[Stored items]:
***

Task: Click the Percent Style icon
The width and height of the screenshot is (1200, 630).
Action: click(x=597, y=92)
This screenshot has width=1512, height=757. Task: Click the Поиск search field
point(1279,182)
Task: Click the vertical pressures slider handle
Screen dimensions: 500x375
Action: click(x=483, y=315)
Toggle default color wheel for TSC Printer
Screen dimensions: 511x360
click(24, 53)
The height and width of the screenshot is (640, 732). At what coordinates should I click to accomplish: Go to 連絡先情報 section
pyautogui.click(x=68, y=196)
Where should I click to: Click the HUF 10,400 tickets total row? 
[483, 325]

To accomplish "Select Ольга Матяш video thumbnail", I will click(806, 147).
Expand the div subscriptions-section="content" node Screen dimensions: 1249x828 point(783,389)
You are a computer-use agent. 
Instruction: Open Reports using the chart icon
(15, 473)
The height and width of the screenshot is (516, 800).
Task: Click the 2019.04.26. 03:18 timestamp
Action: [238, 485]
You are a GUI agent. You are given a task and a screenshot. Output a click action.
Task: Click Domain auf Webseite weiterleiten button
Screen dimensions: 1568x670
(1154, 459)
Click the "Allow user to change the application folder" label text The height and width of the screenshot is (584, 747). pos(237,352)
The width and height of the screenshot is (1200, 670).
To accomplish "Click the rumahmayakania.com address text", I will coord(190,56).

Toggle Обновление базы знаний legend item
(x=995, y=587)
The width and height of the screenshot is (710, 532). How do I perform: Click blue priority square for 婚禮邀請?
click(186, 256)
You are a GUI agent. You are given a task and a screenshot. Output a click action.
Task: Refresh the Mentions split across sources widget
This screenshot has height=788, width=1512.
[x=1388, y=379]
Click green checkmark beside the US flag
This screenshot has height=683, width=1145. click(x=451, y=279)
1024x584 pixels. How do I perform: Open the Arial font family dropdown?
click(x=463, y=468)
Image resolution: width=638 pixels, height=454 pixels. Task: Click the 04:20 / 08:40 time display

***

[WHAT YOU SHOULD DO]:
What is needed here is every record above, repeated exactly.

[ANSWER]:
Task: Click the Percent Style icon
The width and height of the screenshot is (1200, 630).
Action: click(x=597, y=92)
This screenshot has width=1512, height=757. Task: Click the Поиск search field
point(1279,182)
Task: Click the vertical pressures slider handle
Screen dimensions: 500x375
Action: click(x=483, y=315)
Toggle default color wheel for TSC Printer
Screen dimensions: 511x360
click(24, 53)
The height and width of the screenshot is (640, 732). At what coordinates should I click to accomplish: Go to 連絡先情報 section
pyautogui.click(x=68, y=196)
Where should I click to: Click the HUF 10,400 tickets total row? 
[483, 325]

To accomplish "Select Ольга Матяш video thumbnail", I will click(806, 147).
Expand the div subscriptions-section="content" node Screen dimensions: 1249x828 point(783,389)
You are a computer-use agent. 
Instruction: Open Reports using the chart icon
(15, 473)
The height and width of the screenshot is (516, 800).
Task: Click the 2019.04.26. 03:18 timestamp
Action: [238, 485]
You are a GUI agent. You are given a task and a screenshot. Output a click action.
Task: Click Domain auf Webseite weiterleiten button
Screen dimensions: 1568x670
(1154, 459)
Click the "Allow user to change the application folder" label text The height and width of the screenshot is (584, 747). pos(237,352)
The width and height of the screenshot is (1200, 670).
To accomplish "Click the rumahmayakania.com address text", I will coord(190,56).

Toggle Обновление базы знаний legend item
(x=995, y=587)
The width and height of the screenshot is (710, 532). How do I perform: Click blue priority square for 婚禮邀請?
click(186, 256)
You are a GUI agent. You are given a task and a screenshot. Output a click action.
Task: Refresh the Mentions split across sources widget
This screenshot has height=788, width=1512.
[x=1388, y=379]
Click green checkmark beside the US flag
This screenshot has height=683, width=1145. click(x=451, y=279)
1024x584 pixels. How do I perform: Open the Arial font family dropdown?
click(x=463, y=468)
Image resolution: width=638 pixels, height=454 pixels. Task: Click the 04:20 / 08:40 time display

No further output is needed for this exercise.